* _Page_:
>> BEGIN
The Minsk Military Commandant () is a regional formation of the Armed Forces of Belarus, based in the capital city of Minsk. It serves the territory of the Minsk Oblast and is one of 6 military commandants in the Belarusian Armed Forces. Units under the command of commandants include military police, honour guards and military bands. It also solves a wide variety of tasks, including combat ones. The commandant's office is located in the military town of Uruchye on 20 Rogachevskaya Street. Previously, it was stationed on the square near Svobody Street.

History 
The Minsk Military Commandant's Office traces its history to November 30, 1917, when by order of the commander-in-chief of the Western Front, Alexander Miasnikian, a military commandant's office of Minsk was created. After the liberation of Minsk by the Red Army on 3 July 1944 in the Minsk offensive, by the directive of the headquarters of the 3rd Belorussian Front, the office of the Military Commandant of the City of Minsk was formed. In 1984, the administration became known as the Military Commandant's Office of the Minsk Garrison. In August 1995, it was reorganized into the Main Military Command of the Armed Forces of the Republic of Belarus, and in 2007, it was reverted to the Minsk Military Commandant.
>> END
* _Tasks to complete_:
1. In the text on the Minsk Military Commandant, at what address is the commandant's office located?
2. Transcribe word for word the passage of the text on the Minsk Military Commandant, starting at "The Minsk Military Commandant ()" and ending at "near Svobody Street.".

* _Data block_:
>> BEGIN
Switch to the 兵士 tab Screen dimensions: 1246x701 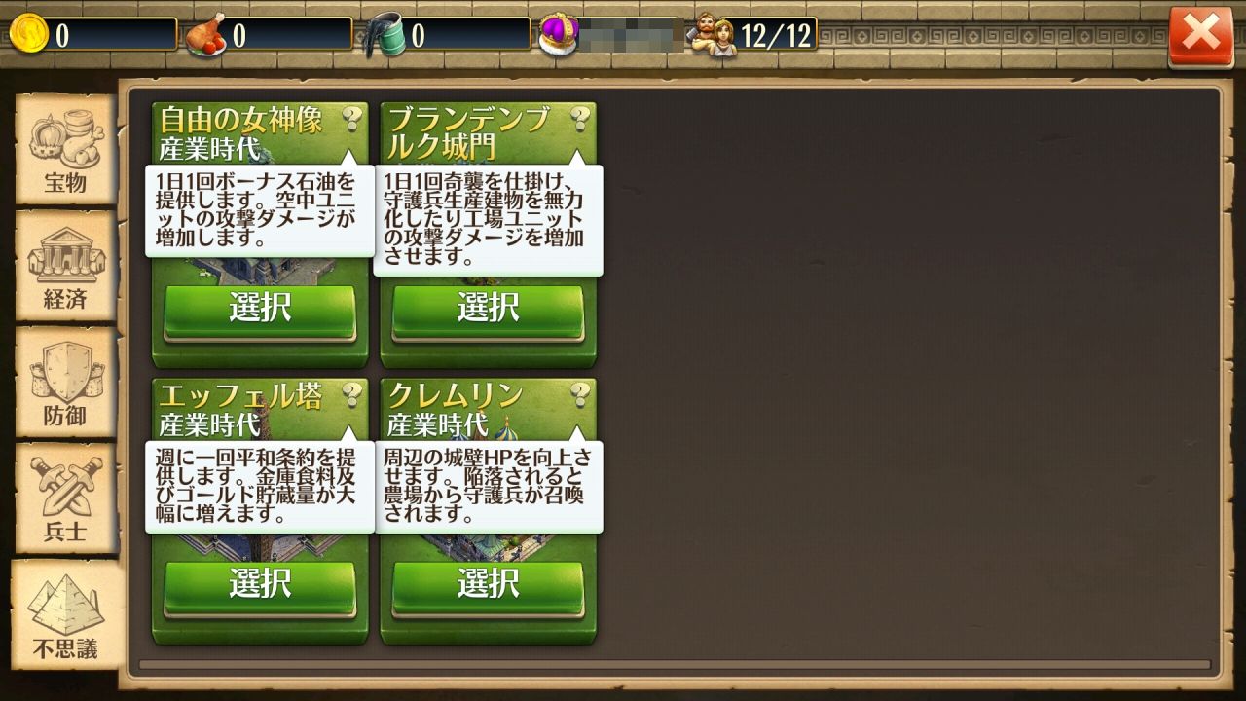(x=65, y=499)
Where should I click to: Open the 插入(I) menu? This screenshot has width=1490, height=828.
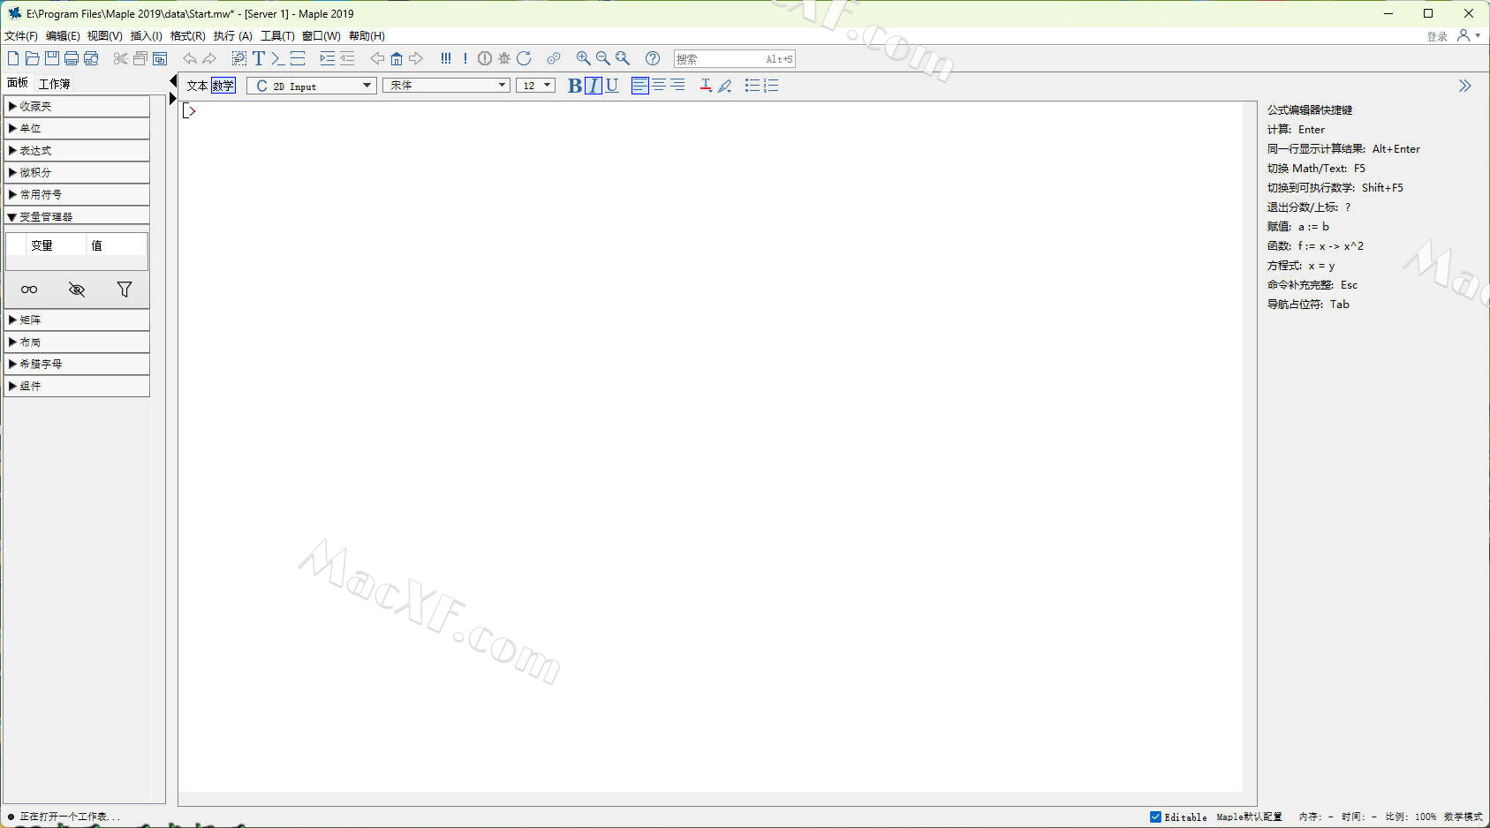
>> END
* _Solutions to the tasks_:
1. 20 Rogachevskaya Street, in the military town of Uruchye.

2.
The Minsk Military Commandant () is a regional formation of the Armed Forces of Belarus, based in the capital city of Minsk. It serves the territory of the Minsk Oblast and is one of 6 military commandants in the Belarusian Armed Forces. Units under the command of commandants include military police, honour guards and military bands. It also solves a wide variety of tasks, including combat ones. The commandant's office is located in the military town of Uruchye on 20 Rogachevskaya Street. Previously, it was stationed on the square near Svobody Street.